Well, actually, it’s not mine. It was a script in Linux Format Magazine a few issues ago. As hobbyists have done since the beginning, I copied the code down to see it actually work.
First the background on Monty Hall. Here it is from Wikipedia.com:
The Monty Hall problem is a puzzle in game theory involving probability that is loosely based on the American game show Let’s Make a Deal. The name comes from the show’s host, Monty Hall. In this puzzle a player is shown three closed doors; behind one is a car, and behind each of the other two is a goat. The player is allowed to open one door, and will win whatever is behind the door. However, after the player selects a door but before opening it, the game host (who knows what’s behind the doors) must open another door, revealing a goat. The host then must offer the player an option to switch to the other closed door. Does switching improve the player’s chance of winning the car? The answer is yes — switching results in the chances of winning the car improving from 1/3 to 2/3.
Here is a famous statement of the problem, from a letter from Craig F. Whitaker to Marilyn vos Savant’s column in Parade Magazine in 1990 (as quoted by Bohl, Liberatore, and Nydick):
Suppose you’re on a game show, and you’re given the choice of three doors: Behind one door is a car; behind the others, goats. You pick a door, say No. 1, and the host, who knows what’s behind the doors, opens another door, say No. 3, which has a goat. He then says to you, “Do you want to pick door No. 2?” Is it to your advantage to switch your choice?
This is a restatement of the problem as given by Steve Selvin in a letter to the American Statistician (February, 1975).

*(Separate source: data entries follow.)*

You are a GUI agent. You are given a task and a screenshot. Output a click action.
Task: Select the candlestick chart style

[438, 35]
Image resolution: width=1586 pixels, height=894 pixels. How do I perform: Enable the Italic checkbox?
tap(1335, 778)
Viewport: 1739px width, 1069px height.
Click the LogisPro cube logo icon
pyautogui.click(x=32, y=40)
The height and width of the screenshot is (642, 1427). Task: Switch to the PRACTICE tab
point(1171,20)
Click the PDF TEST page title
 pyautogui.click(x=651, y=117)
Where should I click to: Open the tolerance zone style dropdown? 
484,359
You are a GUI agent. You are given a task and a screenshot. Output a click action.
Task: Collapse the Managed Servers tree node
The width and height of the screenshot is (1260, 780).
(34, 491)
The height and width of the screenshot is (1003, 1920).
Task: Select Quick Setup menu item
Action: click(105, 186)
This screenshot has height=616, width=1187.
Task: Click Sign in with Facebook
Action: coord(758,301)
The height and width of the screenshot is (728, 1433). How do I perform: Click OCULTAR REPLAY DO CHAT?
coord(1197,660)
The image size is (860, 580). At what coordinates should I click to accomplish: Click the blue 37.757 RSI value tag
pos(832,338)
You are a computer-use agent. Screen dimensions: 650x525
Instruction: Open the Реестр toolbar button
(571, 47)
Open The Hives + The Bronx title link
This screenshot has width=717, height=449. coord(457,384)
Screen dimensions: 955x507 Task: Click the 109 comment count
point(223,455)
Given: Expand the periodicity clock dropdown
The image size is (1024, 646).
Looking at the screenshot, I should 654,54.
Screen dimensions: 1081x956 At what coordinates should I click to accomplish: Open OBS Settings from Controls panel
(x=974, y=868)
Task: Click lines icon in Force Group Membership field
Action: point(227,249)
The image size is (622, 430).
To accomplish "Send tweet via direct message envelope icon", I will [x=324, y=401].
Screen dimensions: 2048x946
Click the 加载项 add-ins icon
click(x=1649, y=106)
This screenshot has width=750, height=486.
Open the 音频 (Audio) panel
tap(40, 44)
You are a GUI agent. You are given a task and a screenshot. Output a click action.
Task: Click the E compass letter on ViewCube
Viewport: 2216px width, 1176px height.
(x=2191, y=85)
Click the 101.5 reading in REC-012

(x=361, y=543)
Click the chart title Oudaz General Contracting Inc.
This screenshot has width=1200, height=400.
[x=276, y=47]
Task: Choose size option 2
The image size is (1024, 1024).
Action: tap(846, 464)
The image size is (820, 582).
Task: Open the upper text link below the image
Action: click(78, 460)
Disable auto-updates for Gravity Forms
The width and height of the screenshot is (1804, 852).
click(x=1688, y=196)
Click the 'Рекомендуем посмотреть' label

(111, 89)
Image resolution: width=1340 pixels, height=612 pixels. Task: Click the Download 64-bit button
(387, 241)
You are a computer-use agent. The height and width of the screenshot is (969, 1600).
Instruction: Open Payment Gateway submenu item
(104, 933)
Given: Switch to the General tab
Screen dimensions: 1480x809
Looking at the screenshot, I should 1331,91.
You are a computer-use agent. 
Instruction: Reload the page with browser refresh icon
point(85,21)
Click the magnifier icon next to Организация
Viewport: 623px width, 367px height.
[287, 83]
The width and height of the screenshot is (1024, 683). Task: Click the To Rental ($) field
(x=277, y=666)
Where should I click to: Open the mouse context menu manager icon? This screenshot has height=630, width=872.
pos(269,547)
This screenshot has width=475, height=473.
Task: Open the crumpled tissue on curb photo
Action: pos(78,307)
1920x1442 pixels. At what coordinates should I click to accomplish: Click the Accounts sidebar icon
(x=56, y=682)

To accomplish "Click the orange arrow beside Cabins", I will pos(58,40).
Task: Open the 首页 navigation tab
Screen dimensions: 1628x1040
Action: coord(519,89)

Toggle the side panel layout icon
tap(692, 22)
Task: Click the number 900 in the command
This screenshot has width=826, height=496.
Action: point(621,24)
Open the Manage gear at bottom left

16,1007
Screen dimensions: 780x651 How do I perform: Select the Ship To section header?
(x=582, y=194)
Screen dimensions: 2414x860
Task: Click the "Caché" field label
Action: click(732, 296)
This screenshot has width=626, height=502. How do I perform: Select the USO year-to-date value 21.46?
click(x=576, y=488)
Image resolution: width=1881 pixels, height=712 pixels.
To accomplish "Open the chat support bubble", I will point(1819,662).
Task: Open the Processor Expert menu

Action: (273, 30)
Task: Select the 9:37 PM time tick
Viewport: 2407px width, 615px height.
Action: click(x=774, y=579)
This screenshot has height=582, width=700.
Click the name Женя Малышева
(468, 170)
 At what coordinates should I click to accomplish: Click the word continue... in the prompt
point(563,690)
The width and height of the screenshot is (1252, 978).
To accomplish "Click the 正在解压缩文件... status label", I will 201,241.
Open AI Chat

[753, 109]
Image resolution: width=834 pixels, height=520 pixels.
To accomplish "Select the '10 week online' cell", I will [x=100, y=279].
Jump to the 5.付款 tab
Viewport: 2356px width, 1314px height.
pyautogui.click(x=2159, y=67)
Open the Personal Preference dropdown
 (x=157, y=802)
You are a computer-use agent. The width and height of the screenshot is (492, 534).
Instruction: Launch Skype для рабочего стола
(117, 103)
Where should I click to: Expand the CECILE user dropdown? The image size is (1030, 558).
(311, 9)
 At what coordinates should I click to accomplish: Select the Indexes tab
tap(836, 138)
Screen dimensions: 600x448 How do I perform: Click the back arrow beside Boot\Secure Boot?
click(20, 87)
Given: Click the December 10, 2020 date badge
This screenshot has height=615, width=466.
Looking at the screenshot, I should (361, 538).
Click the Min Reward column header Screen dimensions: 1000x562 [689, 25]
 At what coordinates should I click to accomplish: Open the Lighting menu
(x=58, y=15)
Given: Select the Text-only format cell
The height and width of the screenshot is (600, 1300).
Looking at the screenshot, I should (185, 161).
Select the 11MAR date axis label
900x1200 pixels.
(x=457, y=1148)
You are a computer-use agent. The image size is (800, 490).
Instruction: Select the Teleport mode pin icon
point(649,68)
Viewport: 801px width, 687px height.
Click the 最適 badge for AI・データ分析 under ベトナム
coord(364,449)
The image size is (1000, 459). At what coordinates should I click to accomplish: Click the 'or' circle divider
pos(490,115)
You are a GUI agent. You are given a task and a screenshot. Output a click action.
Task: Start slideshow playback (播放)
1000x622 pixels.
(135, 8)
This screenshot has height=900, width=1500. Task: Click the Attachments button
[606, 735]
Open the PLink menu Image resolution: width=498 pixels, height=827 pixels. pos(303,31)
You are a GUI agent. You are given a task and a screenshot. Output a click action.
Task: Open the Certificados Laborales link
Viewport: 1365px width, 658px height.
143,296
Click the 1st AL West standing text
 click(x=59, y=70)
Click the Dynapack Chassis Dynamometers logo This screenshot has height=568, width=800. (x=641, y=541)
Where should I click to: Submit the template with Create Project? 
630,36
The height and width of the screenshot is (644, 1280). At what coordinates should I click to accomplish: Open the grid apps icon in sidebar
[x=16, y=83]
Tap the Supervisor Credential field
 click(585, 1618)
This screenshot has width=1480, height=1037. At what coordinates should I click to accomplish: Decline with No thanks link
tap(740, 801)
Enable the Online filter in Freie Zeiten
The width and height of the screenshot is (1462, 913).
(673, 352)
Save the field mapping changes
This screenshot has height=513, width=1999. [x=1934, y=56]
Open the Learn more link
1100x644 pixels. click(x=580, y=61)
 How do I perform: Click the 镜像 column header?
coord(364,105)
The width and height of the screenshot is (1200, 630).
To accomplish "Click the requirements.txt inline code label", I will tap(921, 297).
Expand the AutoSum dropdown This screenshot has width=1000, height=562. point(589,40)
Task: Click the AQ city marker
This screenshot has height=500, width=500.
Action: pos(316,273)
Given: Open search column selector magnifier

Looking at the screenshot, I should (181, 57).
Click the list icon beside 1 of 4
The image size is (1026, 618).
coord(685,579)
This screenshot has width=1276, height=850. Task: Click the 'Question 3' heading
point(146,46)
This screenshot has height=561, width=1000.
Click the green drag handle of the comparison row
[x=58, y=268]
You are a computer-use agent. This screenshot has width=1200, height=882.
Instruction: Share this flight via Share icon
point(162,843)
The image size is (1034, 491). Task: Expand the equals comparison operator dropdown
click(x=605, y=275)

As stated, the problem is an extrapolation from the game show; Monty Hall did open a wrong door to build excitement, but did not allow players to change their choice. As Monty Hall wrote to Selvin:
And if you ever get on my show, the rules hold fast for you—no trading boxes after the selection.
Selvin’s subsequent letter to the American Statistician (August, 1975) appears to be the first use of the term “Monty Hall problem”.
An essentially identical problem appeared as the “three prisoners problem” in Martin Gardner’s Mathematical Games column in 1959. Gardner’s version makes the selection procedure explicit, avoiding the unstated assumptions in the Parade Magazine version.
The first appearance of the problem was probably the one presented in Joseph Bertrand’s Calcul des probabilités (1889) where it was known as Bertrand’s Box Paradox.
An unambiguous statement of the problem, with explicit constraints on the host as described by Mueser and Granberg:
* Behind each of three doors is either a goat or a car (two goats, one car), with the car behind each door with equal probability.
* The player picks one of the three doors. The contents are not revealed.
* The game host knows what is behind each door.
* The game host must open one of the remaining doors and must make the offer to switch.
* The game host will always open a door with a goat.
o That is, if the player picks a door with a goat, the game host picks the other door with a goat.
o And if the player picks the door with a car, the game host randomly picks either of the two doors with a goat.
* The host offers the player the chance to either claim what is behind the originally-chosen door, or to switch, claiming what is behind the one remaining door.
Do the player’s odds of getting the car increase by switching?
The answer to the problem is yes; the chance of winning the car is doubled when the player switches to another door rather than sticking with the original choice.
There are three possible scenarios, each with equal probability (1/3):
* The player picks goat number 1. The game host picks the other goat. Switching will win the car.
* The player picks goat number 2. The game host picks the other goat. Switching will win the car.
* The player picks the car. The game host picks either of the two goats. Switching will lose.
In the first two scenarios, the player wins by switching. The third scenario is the only one where the player wins by staying. Since two out of three scenarios win by switching, the odds of winning by switching are 2/3.
The problem would be different if there were no initial choice, or if the game host picked a door to open at random, or if the game host were permitted to make the offer to switch more often (or only) depending on knowledge of the player’s original choice. Some statements of the problem, notably the one in Parade Magazine, do not explicitly exclude these possibilities. For example, if the game host only offers the opportunity to switch if the contestant originally chooses the car, the odds of winning by switching are 0%. In the problem as stated above, it is because the host must make the offer to switch and must reveal a goat that the player has a 2/3 chance of winning by switching.
Another way of getting the solution is that assuming you will switch, the only way of losing would be by originally picking the winning door (i.e. you inititially bet that you’ll find the prize; if you did pick the winning door, switching will make you lose). By switching, you essentially invert your chances from 1/3 to 2/3 (i.e. by switching you actually bet on not having chosen the winning door in the first pick).
Don’t believe it? Try my Monty Hall Simulation. The more rounds you play the closer the results follow the math. Basically, it’s like how you have a 50/50 chance of getting a heads when flipping a coin. In real life you could flip 10 heads in a row. But if you did 100, it’d be closer to 50/50.